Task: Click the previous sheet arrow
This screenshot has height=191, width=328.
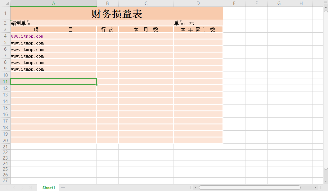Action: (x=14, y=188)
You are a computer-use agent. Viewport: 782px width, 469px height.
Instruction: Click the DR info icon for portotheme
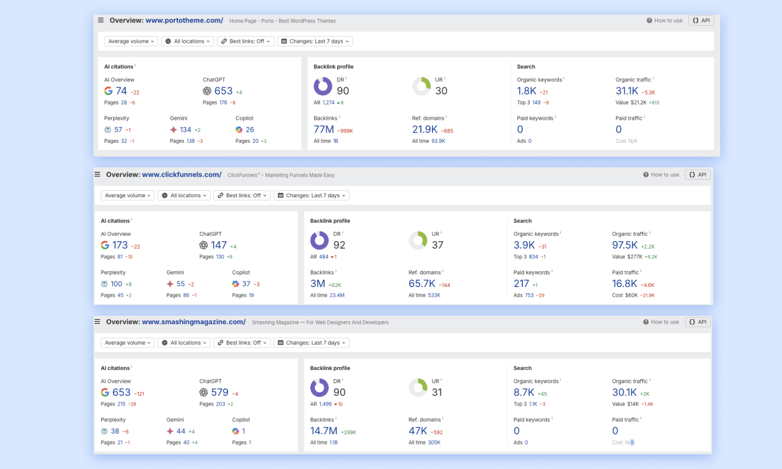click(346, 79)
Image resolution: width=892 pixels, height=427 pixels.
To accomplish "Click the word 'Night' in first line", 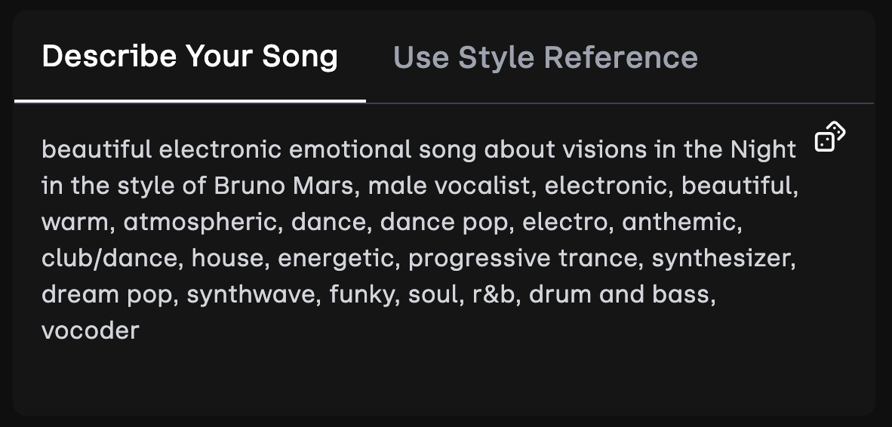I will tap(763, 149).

◇ ◇ ◇ ◇

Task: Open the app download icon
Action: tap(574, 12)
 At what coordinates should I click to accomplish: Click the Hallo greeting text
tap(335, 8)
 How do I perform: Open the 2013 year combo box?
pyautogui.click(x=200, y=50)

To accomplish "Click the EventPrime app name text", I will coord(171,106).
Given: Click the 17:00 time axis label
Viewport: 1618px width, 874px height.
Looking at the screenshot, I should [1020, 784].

◇ ◇ ◇ ◇

- [Exercise instructions]: What you return from the records above should be exactly everything from the line with "Task: Click the previous sheet arrow" down to the line with "Image resolution: width=892", both kept, and no pictures.

- [Answer]:
Task: Click the previous sheet arrow
This screenshot has height=191, width=328.
Action: (x=14, y=188)
You are a computer-use agent. Viewport: 782px width, 469px height.
Instruction: Click the DR info icon for portotheme
click(346, 79)
Image resolution: width=892 pixels, height=427 pixels.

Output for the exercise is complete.